## What the task requires
Lay out the data as a Markdown table with the columns Row and Content, covering the line that contains "has height=503, width=678." through the end of the data, both included. Number each line in Row, omit blank lines, and leave the pictures out.

## Material to process
============================================================
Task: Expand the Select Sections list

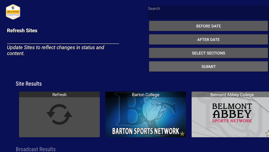Action: pyautogui.click(x=208, y=53)
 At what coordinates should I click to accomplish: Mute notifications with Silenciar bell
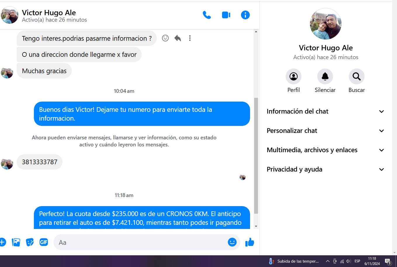coord(325,77)
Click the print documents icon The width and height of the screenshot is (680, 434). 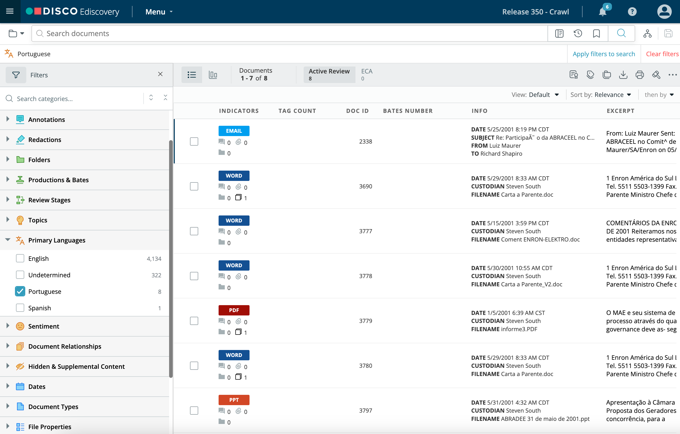pyautogui.click(x=640, y=75)
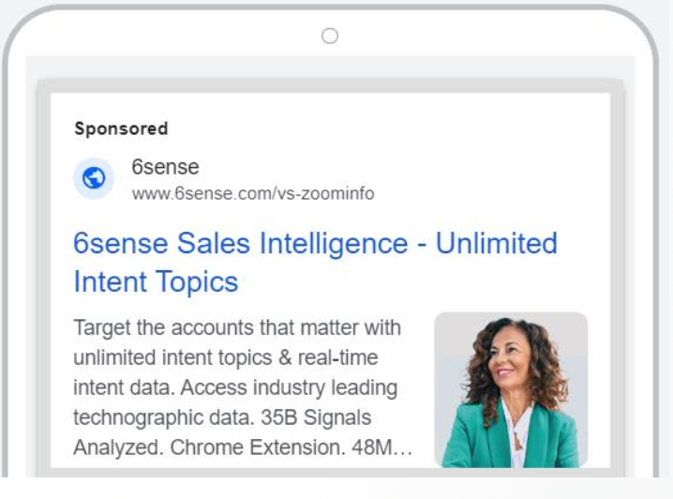Click the phone's front camera circle
Image resolution: width=673 pixels, height=499 pixels.
point(330,36)
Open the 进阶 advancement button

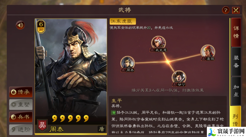21,129
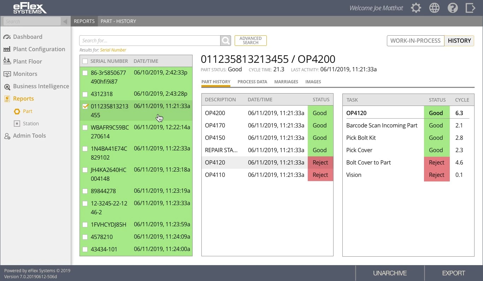Screen dimensions: 483x281
Task: Click the Advanced Search button
Action: coord(251,41)
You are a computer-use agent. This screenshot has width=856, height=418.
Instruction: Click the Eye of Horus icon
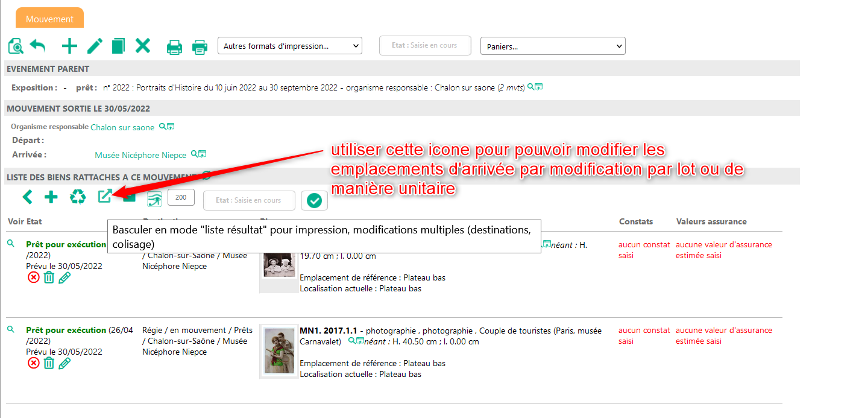[155, 200]
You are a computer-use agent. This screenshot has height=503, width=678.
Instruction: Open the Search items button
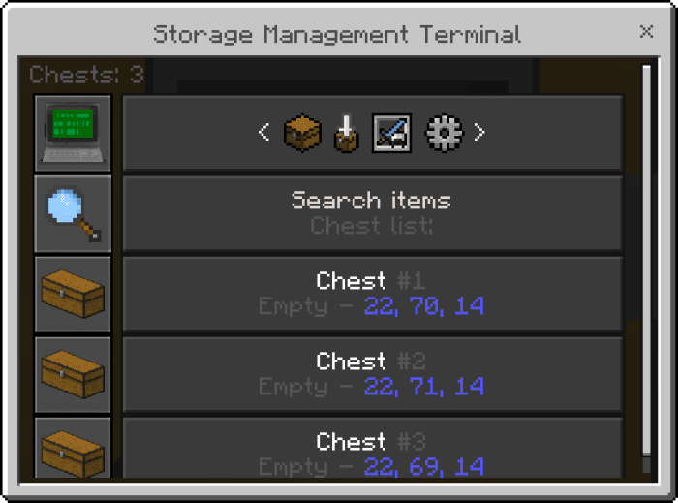point(373,213)
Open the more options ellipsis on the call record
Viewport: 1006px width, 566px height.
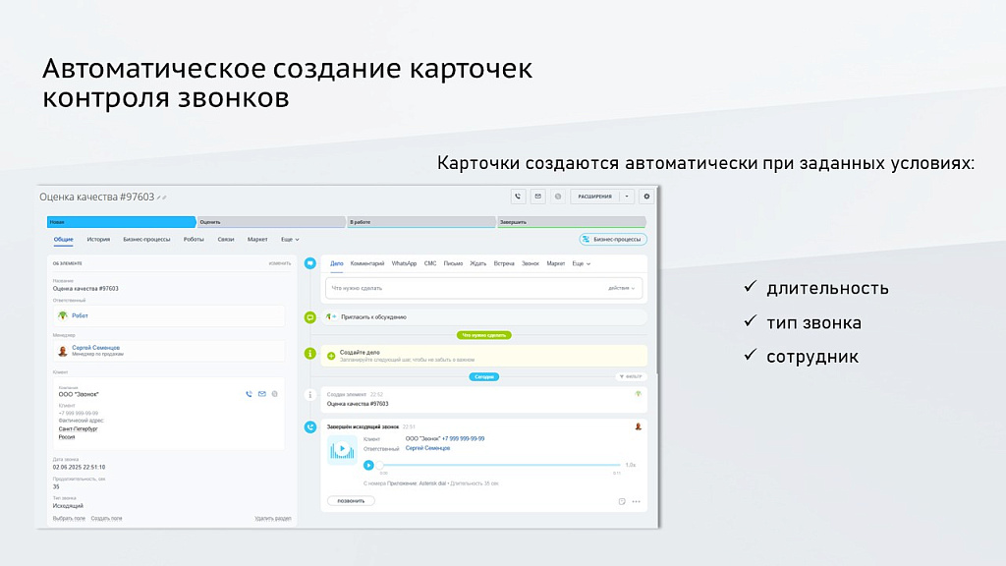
============================================================
## Exercise solution
| Row | Content |
|---|---|
| 1 | You are a computer-use agent. This screenshot has height=503, width=678. |
| 2 | Instruction: Open the Search items button |
| 3 | point(373,213) |
| 4 | Open the more options ellipsis on the call record |
| 5 | Viewport: 1006px width, 566px height. |